Quality and craft over speed to $1.25B valuation

Source
Karri Saarinen
Format
Article
Published
January 1, 2024

Summary

Linear's co-founder and CEO Karri Saarinen built the $1.25B project management company by solving a deeply personal problem: the frustrating user experience of incumbent tools like Jira. As a principal designer at Airbnb, Saarinen was so dissatisfied with Jira that he created a Chrome extension to redesign it, which gained 100+ internal users. This experience, combined with similar frustrations from co-founders at Uber and Coinbase, sparked the idea for Linear in 2019.

Rather than rushing to build, the founders spent over a year validating their hypothesis through informal conversations with colleagues and friends in tech. They focused on a very specific ideal customer profile (ICP) that mirrored themselves: individual contributors (not managers) who were product builders at fast-growing startups.

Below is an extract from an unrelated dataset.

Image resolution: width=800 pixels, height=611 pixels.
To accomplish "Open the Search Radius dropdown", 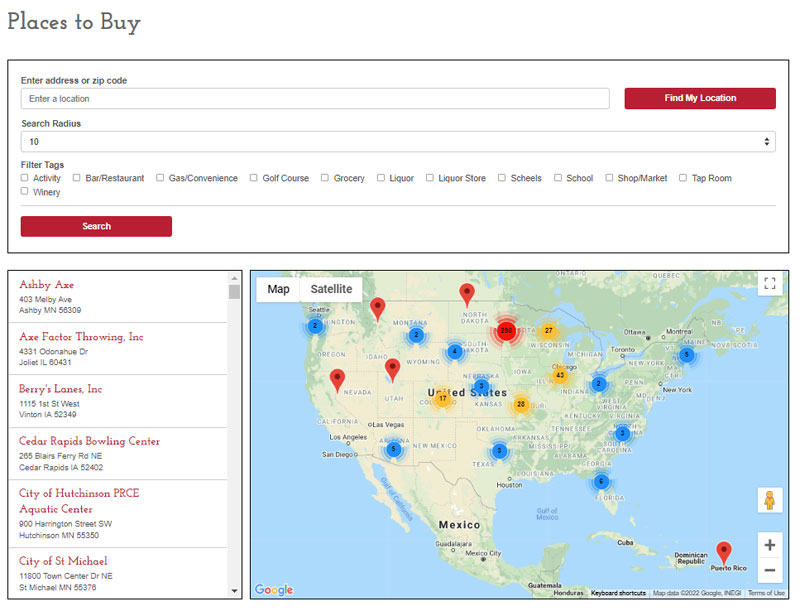I will (x=398, y=141).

Their research revealed universal complaints about slow performance and poor design in existing tools, though most users had resigned themselves to these problems as unsolvable.

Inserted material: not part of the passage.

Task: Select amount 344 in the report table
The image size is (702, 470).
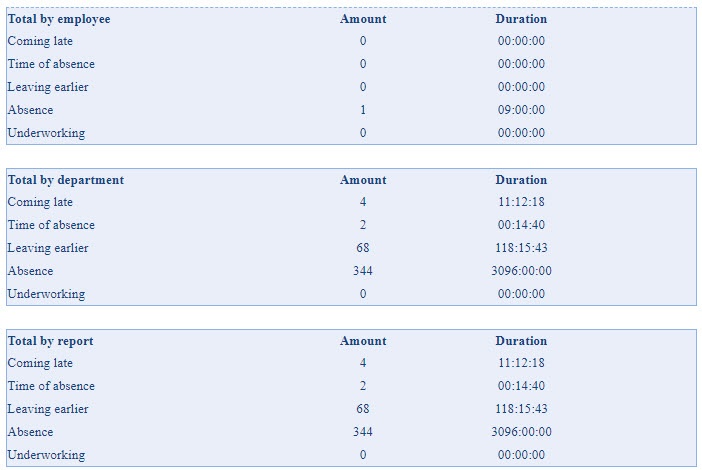Action: click(363, 432)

The founders took a deliberate, craft-focused approach to building their first version, prioritizing quality over speed to market. They designed Linear to meet their own high standards for daily use, emphasizing both deep functionality and fast performance. This strategy paid off with customers including OpenAI, Ramp, and Vercel, leading to a recent Series C and $1.25B valuation.

The key takeaway for product managers is the power of building for yourself when you represent your target market. Linear's success demonstrates that thorough problem validation, combined with an uncompromising focus on user experience quality, can create significant competitive advantages even in crowded markets.